### [PROVIDED TEXT]
Begin
Big things them a gwan at your local roots station, trust me, put on your dancing shoes.There will be a vintage vinyl record stall, for your continued listening pleasure. Early arrival for this one is recommended, if you want to get near THE SUNS.


----------



## Lord Camomile (Apr 22, 2015)

Hope this little bit of cross-posting from the Free Film Festivals thread isn't minded...



Lord Camomile said:


> Just a reminder that this year's New Cross & Deptford festival starts on Friday and runs until Sun 03 May.
> 
> I'll be at quite a few of the screenings, in particular the ones at New Cross Learning. My football team is hosting Next Goal Wins at New Cross Learning on Wednesday, would be great to see you there


----------



## Maggot (Apr 22, 2015)

Thanks Lord Cam!

I might be up for the next goal wins screening.

Would love to see the Clash documentary too, but not in London that weekend


----------



## Lord Camomile (Apr 22, 2015)

Ah, shame. We've got a match on that afternoon so I'm hoping I can convince some of the players to hit up that screening afterwards 

Hope you can make it to Next Goal Wins, don't think I've seen you since that bus ride on the Party in a Hedge!


----------



## Lord Camomile (Apr 22, 2015)

(Which was far longer ago than any of us would care to think about )


----------



## Maggot (Apr 22, 2015)

Can you bump this thread on the day of the screening to remind me?


----------



## Lord Camomile (Apr 22, 2015)

If I remember!


----------



## Lord Camomile (Apr 26, 2015)

Cross-posting once again...


Lord Camomile said:


> Move over Mark Kermode


----------



## Lord Camomile (Apr 29, 2015)

*bing bong*

Good afternoon, this is your friendly reminder that the very charming documentary Next Goal Wins will be screening at New Cross Learning this evening at 7pm.



Maggot 

In the meantime, here's our latest blog post about the Inequality double bill and discussion held at the library last night.


----------



## Maggot (Apr 29, 2015)

Sorry Cam, I've only just woken up from an afternoon nap, so won't be able to make it


----------



## Lord Camomile (Apr 30, 2015)

No worries, it happens 

Here's a taster of what you missed. I really recommend it as a documentary, you'll fall in love with the team even if you don't like football


----------



## Orang Utan (May 4, 2015)

article on local oddball Ray Woolford: http://www.vice.com/en_uk/read/ray-woolford-election-candidate-ray-woolford


----------



## Orang Utan (May 5, 2015)

His festival was a big flop too:
http://m.newsshopper.co.uk/news/129...rd_festival_flop__killed_bank_holiday_trade_/


----------



## Puddy_Tat (May 5, 2015)

ETA -  at the whole thing.  I had noticed this was on, and had I not been bloody busy, would probably have gone.  I'm bloody glad I didn't.

I'm aware I'm something of an outside observer (mum-tat lives in Lewisham borough so i'm a fairly frequent visitor) but I get the impression i like a lot of what Lewisham PBP do, but RW -


----------



## DietCokeGirl (May 6, 2015)

Honest-to-God real email I just received:

"We are pleased to announce a rare opportunity to secure a luxury apartment, located in the vibrant, up and coming area of Deptford.

This stunning development offers 132 new homes, including 8 luxurious 2 bedroom penthouse apartments, which are being offered through [TWATS] exclusively at discounted prices.
End
### [TASK LIST]
1. In the forum thread, until what date does the New Cross & Deptford festival run?
2. Output the passage of the forum thread starting at "article on local" and ending at "Utan (May 5, 2015)".

[Records from a dataset]
Begin
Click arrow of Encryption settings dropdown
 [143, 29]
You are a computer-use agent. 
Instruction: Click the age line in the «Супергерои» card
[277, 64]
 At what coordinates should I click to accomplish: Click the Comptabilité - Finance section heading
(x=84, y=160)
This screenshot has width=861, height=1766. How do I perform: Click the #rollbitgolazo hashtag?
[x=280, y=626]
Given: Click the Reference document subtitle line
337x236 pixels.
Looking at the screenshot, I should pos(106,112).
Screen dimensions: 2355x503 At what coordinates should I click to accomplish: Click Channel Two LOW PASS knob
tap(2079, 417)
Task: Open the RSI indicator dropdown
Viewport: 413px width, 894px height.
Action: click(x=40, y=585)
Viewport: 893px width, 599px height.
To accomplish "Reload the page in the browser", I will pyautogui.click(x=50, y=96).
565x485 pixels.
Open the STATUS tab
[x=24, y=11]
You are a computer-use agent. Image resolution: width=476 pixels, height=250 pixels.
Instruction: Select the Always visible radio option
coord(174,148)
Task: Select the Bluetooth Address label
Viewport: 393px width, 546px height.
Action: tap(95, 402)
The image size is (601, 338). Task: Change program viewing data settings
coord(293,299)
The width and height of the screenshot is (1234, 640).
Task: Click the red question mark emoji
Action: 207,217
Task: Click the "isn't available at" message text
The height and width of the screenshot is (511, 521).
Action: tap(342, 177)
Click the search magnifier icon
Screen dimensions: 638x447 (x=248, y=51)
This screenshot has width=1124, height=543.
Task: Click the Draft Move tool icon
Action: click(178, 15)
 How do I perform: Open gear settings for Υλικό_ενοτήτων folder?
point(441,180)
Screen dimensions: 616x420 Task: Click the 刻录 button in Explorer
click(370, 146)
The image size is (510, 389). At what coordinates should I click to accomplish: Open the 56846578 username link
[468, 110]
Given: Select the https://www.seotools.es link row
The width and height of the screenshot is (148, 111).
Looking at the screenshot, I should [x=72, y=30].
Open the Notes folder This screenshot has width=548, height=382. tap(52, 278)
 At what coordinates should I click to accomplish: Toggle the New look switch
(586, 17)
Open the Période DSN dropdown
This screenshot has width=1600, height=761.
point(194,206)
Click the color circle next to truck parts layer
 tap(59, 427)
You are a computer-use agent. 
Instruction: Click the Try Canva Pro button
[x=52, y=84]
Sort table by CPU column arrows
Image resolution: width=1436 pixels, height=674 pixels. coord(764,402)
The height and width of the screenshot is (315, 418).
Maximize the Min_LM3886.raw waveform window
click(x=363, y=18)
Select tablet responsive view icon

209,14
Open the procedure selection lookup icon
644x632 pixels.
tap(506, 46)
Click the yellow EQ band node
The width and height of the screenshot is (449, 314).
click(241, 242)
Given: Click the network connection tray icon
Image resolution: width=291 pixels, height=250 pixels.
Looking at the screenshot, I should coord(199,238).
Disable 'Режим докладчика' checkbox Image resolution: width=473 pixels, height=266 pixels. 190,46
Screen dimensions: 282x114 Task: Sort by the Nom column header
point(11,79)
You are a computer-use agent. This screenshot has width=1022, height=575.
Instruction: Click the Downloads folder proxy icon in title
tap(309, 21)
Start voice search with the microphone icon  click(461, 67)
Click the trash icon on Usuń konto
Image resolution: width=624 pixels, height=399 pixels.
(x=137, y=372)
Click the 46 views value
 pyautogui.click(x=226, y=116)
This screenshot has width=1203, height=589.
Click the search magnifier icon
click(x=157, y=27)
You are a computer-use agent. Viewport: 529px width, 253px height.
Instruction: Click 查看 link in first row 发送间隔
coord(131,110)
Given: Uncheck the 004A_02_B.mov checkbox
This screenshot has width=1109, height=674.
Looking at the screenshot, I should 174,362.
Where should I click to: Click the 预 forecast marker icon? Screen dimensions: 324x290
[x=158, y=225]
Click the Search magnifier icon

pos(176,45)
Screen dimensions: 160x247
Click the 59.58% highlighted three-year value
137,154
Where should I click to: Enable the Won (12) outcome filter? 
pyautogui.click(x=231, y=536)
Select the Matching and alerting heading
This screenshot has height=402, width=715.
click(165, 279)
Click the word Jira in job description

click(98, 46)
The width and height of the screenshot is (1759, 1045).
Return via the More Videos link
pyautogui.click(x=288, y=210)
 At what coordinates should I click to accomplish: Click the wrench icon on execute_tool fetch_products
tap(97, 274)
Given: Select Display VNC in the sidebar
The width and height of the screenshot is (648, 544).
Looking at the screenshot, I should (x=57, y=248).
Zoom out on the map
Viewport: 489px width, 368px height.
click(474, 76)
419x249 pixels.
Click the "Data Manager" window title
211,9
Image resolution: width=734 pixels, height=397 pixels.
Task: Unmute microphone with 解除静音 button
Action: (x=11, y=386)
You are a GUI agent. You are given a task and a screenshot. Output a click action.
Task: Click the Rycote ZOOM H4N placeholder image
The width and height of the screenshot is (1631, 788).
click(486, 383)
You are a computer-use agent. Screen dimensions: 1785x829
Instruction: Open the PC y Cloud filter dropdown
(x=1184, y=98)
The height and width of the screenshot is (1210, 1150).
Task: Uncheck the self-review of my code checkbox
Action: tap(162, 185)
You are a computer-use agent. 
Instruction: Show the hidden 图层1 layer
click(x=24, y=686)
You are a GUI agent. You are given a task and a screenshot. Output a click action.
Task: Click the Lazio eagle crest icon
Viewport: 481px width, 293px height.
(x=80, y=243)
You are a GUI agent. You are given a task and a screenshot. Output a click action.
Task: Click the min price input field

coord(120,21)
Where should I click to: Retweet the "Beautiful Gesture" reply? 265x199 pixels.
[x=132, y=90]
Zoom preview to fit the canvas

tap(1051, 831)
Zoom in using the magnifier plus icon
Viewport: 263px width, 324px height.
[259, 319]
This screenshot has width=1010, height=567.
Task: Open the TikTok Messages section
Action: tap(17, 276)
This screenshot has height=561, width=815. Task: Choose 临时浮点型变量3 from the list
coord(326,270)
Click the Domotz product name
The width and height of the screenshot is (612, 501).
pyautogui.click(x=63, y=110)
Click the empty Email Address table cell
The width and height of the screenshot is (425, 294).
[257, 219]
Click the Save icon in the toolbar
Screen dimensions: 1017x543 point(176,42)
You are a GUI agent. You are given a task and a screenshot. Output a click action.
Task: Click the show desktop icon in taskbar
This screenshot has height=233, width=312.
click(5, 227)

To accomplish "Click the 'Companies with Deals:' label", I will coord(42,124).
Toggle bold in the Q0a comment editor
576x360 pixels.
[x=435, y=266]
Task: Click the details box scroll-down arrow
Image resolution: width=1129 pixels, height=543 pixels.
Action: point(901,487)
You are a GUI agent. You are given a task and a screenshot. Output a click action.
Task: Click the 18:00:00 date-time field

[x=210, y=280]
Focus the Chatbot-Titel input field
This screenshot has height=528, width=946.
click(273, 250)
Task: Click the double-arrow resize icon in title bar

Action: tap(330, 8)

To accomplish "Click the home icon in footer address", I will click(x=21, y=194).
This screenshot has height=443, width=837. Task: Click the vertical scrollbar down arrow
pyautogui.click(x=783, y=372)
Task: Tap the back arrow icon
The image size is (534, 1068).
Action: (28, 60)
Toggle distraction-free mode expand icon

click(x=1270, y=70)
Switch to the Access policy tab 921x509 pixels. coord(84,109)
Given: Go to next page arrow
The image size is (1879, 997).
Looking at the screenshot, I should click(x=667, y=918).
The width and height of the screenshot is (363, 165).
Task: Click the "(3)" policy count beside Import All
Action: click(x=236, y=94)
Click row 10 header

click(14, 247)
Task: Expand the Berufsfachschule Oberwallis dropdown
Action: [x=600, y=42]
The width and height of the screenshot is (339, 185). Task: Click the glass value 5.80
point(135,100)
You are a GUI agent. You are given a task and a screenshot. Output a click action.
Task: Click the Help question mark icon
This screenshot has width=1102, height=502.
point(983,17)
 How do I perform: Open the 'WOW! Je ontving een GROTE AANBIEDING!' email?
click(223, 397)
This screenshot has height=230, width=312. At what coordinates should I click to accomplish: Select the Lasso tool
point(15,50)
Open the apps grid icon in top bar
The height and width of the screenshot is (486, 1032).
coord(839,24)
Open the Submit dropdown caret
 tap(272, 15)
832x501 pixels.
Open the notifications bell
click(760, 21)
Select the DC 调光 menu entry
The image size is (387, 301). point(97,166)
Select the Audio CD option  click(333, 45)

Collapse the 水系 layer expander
End
### [FINAL RESULTS]
1. Sun 03 May.

2.
article on local oddball Ray Woolford: http://www.vice.com/en_uk/read/ray-woolford-election-candidate-ray-woolford


----------



## Orang Utan (May 5, 2015)